Esteemed mentor, friend and colleague Dr. Walt Montanera, Associate Professor of Medical Imaging at the University of Toronto (UofT), retired on July 1 after an amazing career spanning over 40 years.
The Department of Medical Imaging at St. Michael’s Hospital and UofT would like to congratulate him on what has been a spectacular career as an academic diagnostic and interventional neuroradiologist who has had a tremendous impact across the entire spectrum of academic neuroradiology. We have been fortunate to witness the majority of that career at St. Michael’s Hospital.
Dr. Montanera trained as a resident and fellow at St. Michael’s in neuroradiology in the 1980s. After a brief period in community practice at Toronto East General Hospital, Dr. Montanera returned to UofT, first at Toronto Western Hospital/UHN, and then arrived on staff at St. Michael’s starting in 1999. In his 25 years on staff at St. Michael’s, he made a lasting impression on his colleagues and trainees, was always helpful to all those around him, and was beloved by his neuroradiology colleagues and trainees, and by the neurologists, neurosurgeons and critical care physicians with whom he worked closely and supported.
Dr.

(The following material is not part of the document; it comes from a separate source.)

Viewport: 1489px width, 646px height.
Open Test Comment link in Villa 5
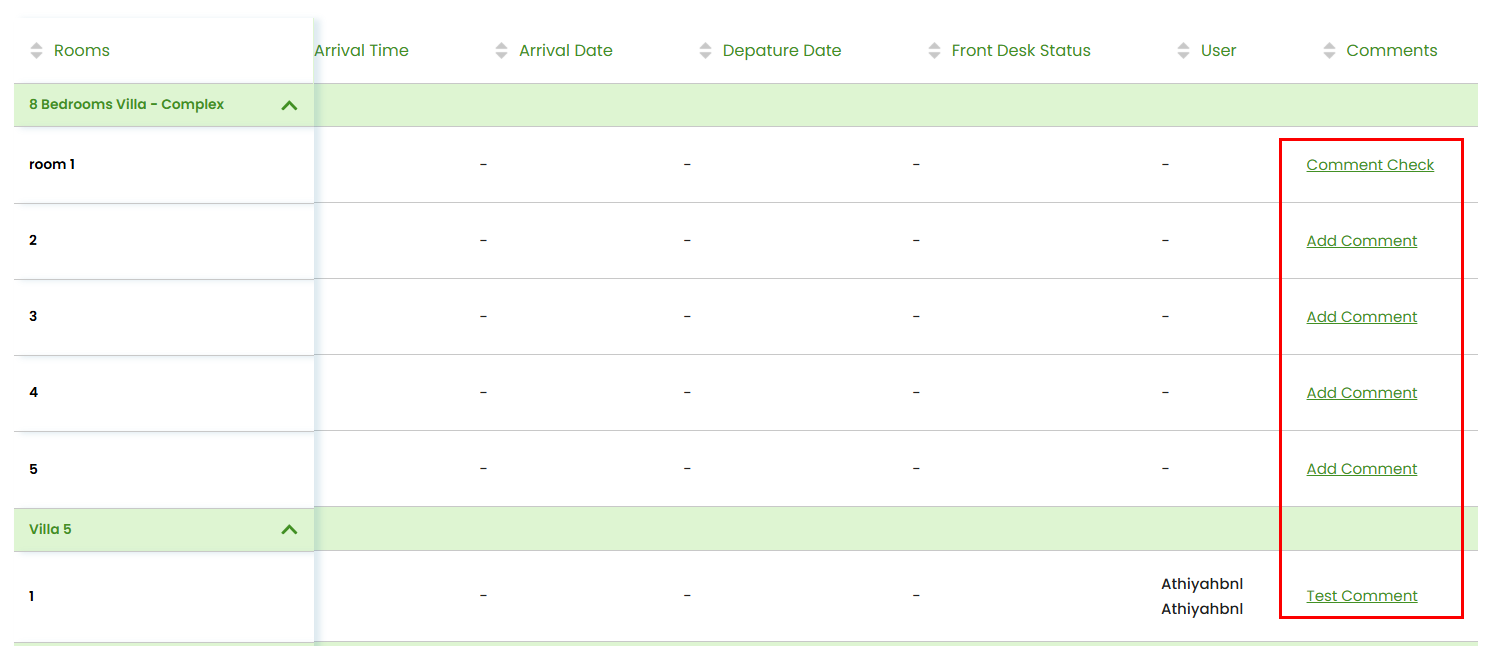point(1362,596)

Montanera served as the Diagnostic Radiology Residency Program Director for UofT from 2001 to 2007. He has been honoured with the prestigious E.L. Lansdown Teaching Award in Medical Imaging from UofT twice, in 1994 and 2007, and has been awarded University of Toronto Medical Imaging teaching awards for residents and fellows countless times. In 2022, he was also recognized as an inaugural recipient of the prestigious U of T Medical Imaging Master Teacher award.

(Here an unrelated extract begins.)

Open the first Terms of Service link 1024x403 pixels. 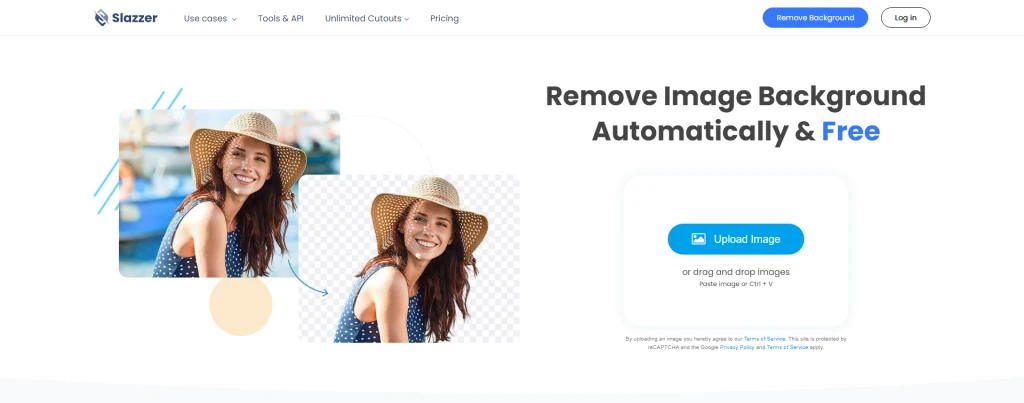764,339
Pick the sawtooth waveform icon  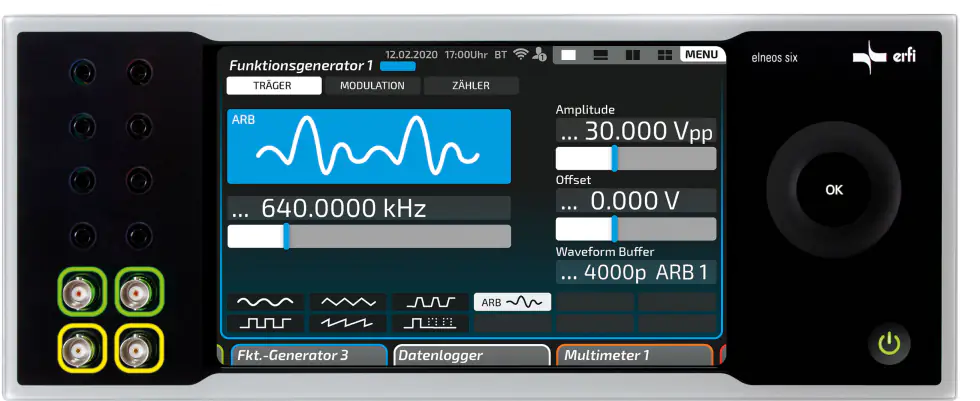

With an h-index of 38 and nearly 13,000 citations, Dr. Montanera has made huge clinical and research impacts across the entire spectrum of neuroradiology, particularly in neurovascular intervention. His tireless passion, clinical and procedural skill and research collaborations have advanced this field, especially in its still nascent years, which includes holding positions as site lead and co-author on the ESCAPE trial, published in NEJM in 2015, which changed medical practice in the treatment of stroke. In addition to caring for many appreciative patients, he has mentored and trained countless radiologists as well as neurosurgeons and neurologists in the fields of both diagnostic and therapeutic neuroradiology.
We congratulate Dr. Montanera on an outstanding career at the University of Toronto, which has advanced the field of neuroradiology to new heights.